If a connected graph $G$ has $n \ge 3$ vertices and $\delta(G) \ge \frac{n}{2}$, then $G$ is Hamiltonian.

Now I want to prove this theorem by induction on $n$.

For $i=3$, we have $\delta(G) \ge 2$ which means our graph is complete. So, it has a cycle with the length of $n-1+1=n$ which is a Hamiltonian cycle.

Now we assume that for every integer less than $n$, if we have a graph like $G$ with $\delta(G) \ge \frac{n}{2}$ , $G$ is hamiltonian.

What we want to prove is that a graph with $n$ vertices and $\delta(G) \ge \frac{n}{2} $ , is Hamiltonian.

Assume that $G$ is a graph with $n$ vertices. If $G$ is a complete graph, then it is Hamiltonian and we are done.

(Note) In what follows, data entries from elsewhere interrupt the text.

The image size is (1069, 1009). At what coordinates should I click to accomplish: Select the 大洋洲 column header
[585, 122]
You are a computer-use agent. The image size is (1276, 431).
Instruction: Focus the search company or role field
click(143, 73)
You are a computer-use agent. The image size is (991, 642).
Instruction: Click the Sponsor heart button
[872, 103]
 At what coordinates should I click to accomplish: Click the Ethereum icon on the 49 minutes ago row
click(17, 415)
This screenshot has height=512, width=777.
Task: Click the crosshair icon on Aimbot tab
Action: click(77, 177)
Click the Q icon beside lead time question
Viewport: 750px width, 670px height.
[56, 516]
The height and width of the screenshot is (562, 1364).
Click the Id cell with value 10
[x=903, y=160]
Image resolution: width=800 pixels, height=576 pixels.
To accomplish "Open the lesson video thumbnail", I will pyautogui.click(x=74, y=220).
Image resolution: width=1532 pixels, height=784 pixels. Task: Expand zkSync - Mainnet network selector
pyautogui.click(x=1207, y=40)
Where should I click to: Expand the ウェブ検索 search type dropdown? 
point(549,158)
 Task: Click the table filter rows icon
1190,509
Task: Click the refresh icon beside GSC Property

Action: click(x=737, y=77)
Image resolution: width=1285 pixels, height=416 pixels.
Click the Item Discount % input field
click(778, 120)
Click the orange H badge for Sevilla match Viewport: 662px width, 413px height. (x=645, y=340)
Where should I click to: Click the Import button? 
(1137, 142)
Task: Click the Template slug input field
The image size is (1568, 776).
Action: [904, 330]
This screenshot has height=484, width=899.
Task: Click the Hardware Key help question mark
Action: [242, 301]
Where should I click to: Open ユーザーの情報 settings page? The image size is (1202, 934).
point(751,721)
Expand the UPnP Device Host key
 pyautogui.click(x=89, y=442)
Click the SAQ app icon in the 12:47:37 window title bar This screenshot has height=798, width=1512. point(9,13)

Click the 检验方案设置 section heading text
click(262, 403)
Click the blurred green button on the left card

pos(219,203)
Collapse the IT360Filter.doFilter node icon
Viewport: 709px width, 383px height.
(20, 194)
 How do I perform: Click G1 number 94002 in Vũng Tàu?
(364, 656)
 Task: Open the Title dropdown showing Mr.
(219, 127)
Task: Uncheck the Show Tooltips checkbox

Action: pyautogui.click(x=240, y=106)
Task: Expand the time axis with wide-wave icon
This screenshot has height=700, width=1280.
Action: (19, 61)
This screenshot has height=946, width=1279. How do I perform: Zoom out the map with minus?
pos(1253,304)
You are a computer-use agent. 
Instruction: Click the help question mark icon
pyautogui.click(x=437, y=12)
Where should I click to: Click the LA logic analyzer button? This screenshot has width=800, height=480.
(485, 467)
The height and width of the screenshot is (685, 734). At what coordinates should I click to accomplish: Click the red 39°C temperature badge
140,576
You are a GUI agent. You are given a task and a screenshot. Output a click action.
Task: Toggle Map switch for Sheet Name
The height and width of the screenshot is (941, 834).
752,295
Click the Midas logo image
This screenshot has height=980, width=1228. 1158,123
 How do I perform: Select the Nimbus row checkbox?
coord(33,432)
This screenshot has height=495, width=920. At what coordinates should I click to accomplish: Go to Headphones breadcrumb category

So we should prove the theorem for the graphs which are not complete.

If $G$ is not complete, then we have:
$\exists u \in V(G)$ $\exists v \in V(G)$ $uv \notin E(G)$.

Now we define $G':= G-\{u,v\}$
in $G'$, we have 3 kinds of vertices : The vertices which have 2 or more adjacent vertices, the vertices which are not connected to any of the vertices and the vertices which are connected to just 1 vertex.

Now I'm stuck on this and i don't know how to use induction.
What should i do next?

Thanks in advance.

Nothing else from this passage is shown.